Karma, or cosmic justice, puts everyone into conditions where they can either learn or atone for something. Helena Roerich
Is Karma fair? In Biblical terms, karma is reaping what you sow. As it turns out, that word “karma” has karma of its own. It sometimes has bad press because some people only think of karma as something bad coming back to punish them. It is really just the principle of cause and effect but it is not merely limited to an act like slapping someone and getting slapped back.
Karma is also the sum total of all we have done and all that has been done to us. It is not merely one action and reaction. It is the totality of our experience from the beginning of our existence. To understand karma, it helps for you to acknowledge that you are not just a body with a spirit inside of it; you are a soul—a spirit wearing many different bodies throughout time.
Karma helps us to understand why bad things happen to good people just as it demonstrates how good things happen to all people. It is one answer to our eternal questions about divine justice – about what is and is not fair.
Some people criticize and even reject the concept of karma by saying that it merely defines fate. This implies something preordained and unchangeable; something that you and I have absolutely no control over. Since karma is the principle of reaping and sowing and since we play a very active role in sowing, it only makes sense that we must play a very active role in reaping—in experiencing consequences, seeking forgiveness and or in making restitution.
God has given us free will, and this inviolable decree of God is demonstrated throughout the history of every religion. But we also know that many of us will not notice that a lesson is being presented unless something first makes certain that we are paying attention. That’s what karma does—it comes to us in a way that definitely gets our attention!
So how can you set up to learn from the karma of your circumstances?
Recognize that you always have a choice. Yes—you always have a choice! You can do – or not do – something. You can choose whether you will react or respond to what appears before you. You can choose how you will feel about what is happening – and even more incredibly, you can choose what you will think.
Everything begins with what you think. Then you add energy to your thoughts by having a feeling about them. You choose to act in some specific way based on what you think and feel. You get to choose!

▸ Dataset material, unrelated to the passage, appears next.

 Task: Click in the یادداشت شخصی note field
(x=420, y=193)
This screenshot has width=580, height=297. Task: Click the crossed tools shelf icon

Be grateful for what is! Remember that what you are feeling is getting your attention for a reason. You are being placed in a position to make a NEW choice. Choose to acknowledge what is actually happening and let it be OK just like it is for this moment.
Choose to thank God or someone else who played their part in getting your attention. Your decision to think and feel gratitude even in the midst of pain or conflict helps clear the energies for you to create something else.Choose the next best step.
Gather your energies and your resources. What are your choices? What are the consequences of each choice? Think about how you would like to feel after you have made the next choice—then choose the next best step!
What comes next? Whatever it is, be grateful for it! It’s a good thing because now you can choose again!